━━ Seçilmiş Metin
Tarih kendiliğinden tekerrür etmez. Tarih benzer sonuçlara ulaşmak için benzer oyuncular tarafından tekerrür ettirilmeye çalışılır. Tarihi iyi bilenler bu çukura düşmez... Tarihi bilmeyenler hep yeni bir sahne, yeni bir oyun izlediklerini zanneder. Oysa sadece sahne ve oyuncular değişmiştir. Senaryo aynıdır. Oyunla ulaşılmak istenen sonuç da aynıdır. Hani hep yüzyıllık planlardan bahsederiz ya işte öyle bir planın farklı versiyonları ile oynanır oyunlar.

Eski doğanlar, yeni doğanlara her şeyi aktaramazlar. Kitapların arasında saklanmış bilgilerden ona ulaşanlar derin okumalarla dünle bugünü karşılaştırmaya başladıklarında görürler temcid pilavını.

Tarih eğer doğru aktarılırsa bir film gibi gelecekten ipuçları da verir insana. Ancak onun çoğu insanın düştüğü bir tuzağı da vardır. Milli ruhtan yoksun, salt bilgi amaçlı ve hazine avcısı ahlakıyla okuyanları acımasızca kendi içine çekip tarihte olan bitenle, tarihin kahramanlarıyla ve onların hayaletleriyle savaşa çeker.

Bir de bakmışsınız ki tarihin derinliklerinde olan bitenle savaşa girmiş bir yığın insanla karşı karşıya gelirsiniz. Tarihin derinliklerine dalıp onu bir zengin bir kaynak olarak görmeyip onlarla savaşa başlarlar. Çok az insan bunun farkında olarak geri döner ve orada olup bitenlerden dersler çıkararak yoluna; geleceğe yürümeye devam eder.

Bugün sadece İslam Coğrafyası değil bütün diğer inanç coğrafyaları da benzer bir tuzağın girdabındadır.

İnsanoğlu, tarih meydanında yaşanmış, kazanılmış tüm değerlerin sadece kendine ait olduğunu ispat kimi zaman hemen onun yanı başında olduğunu iddia ederek, kimi zaman o değerlerle çatışarak ve çarpışarak bir birini tüketmeye devam eder. Tarihin zehrini içerek bunu fark eden kötü niyetlilerin ellerinde birer mumya savaşçısı olarak diğer mumyalarla birlikte oyuncak haline gelirler.

Oysa tarih onlara eşsiz bir hazine sunmuşken onlar, hırslarının, açgözlülüklerinin, bilgisizliğin ortaya çıkardığı hizipçilikle bunun farkına varmadan kendileri de tarihin dehlizlerinde kaybolurlar.
━━━━
━━ Verilen Malzeme
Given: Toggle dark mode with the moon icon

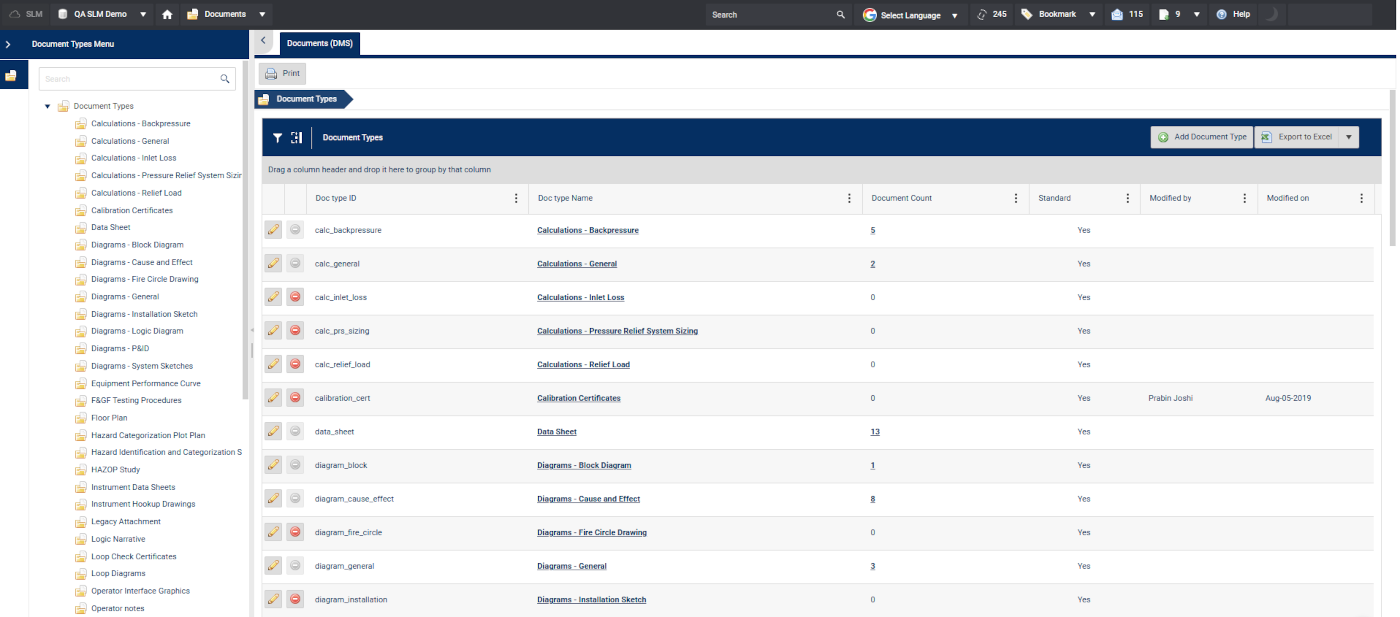Looking at the screenshot, I should (x=1272, y=15).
━━━━
* _Görev_
Tarih üzerine yazıyı kaldığı yerden sürdürün. Bu çalışmada verilen malzemeye ihtiyaç yoktur.

* _Yazılı Cevap_
Tarihin bizden beklediği sunduğu bilgilerden yola çıkarak, onu bir ışık huzmesi gibi kullanıp tarihin kıskacına sıkışmadan, istikbale yürümemizdir. Bu hassasiyetle yeni bir sayfada yer almada mahir olmamızdır. “Benim dedem, senin dedeni döver” duygusallığından uzak, ecdadın yaşanmışlıklarını, devam eden medeniyet inşası üzerine hem eskisine benzeyen hem de geleceğe bakan yönüyle belki daha muhkem bir medeniyet inşa etmesidir.

Tarihi mekânlarda gezerken hayran hayran ve hayret hayret baktığımız eserlerin elbette bize ait olduğunu bilmek ve bunu dile getirmek gurur vericidir. Faka bu gurur bizde diğer eserlerin reddine yol açmasına izin vermemek “bunlar üzerine ben daha fazladan ne koyabilirim?” sorusunu sormamıza yardımcı olacak bir övünme olmalıdır.

Hatırası hayalinden çok olanın ölüme yaklaştığını herkes bilir. Ölümsüzlük tarihe mal olmak ise bizi hatıra yapabilecek eserlere imza atarak tarih sayfalarına yeni övünç sahneleri koymak bizim boynumuzun borcudur.

Tarihte olup bitenle, başkalarının yaşanmışlığının yazıldığı tarihle savaşmak, “yel değirmenleriyle” savaşmaya benzer ve tek galibi, değirmenin hemen ötesinde bu durumun farkında olanlardır.

Medeniyet temeli yüzyıllar önce atılmış devasa fikirleri çarpıştırarak değil; o fikirleri de heybemize alarak o temel üzerinde yükselmiş düşünceler üzerine yeni şaheserler inşa ederek gerçekleşebilir.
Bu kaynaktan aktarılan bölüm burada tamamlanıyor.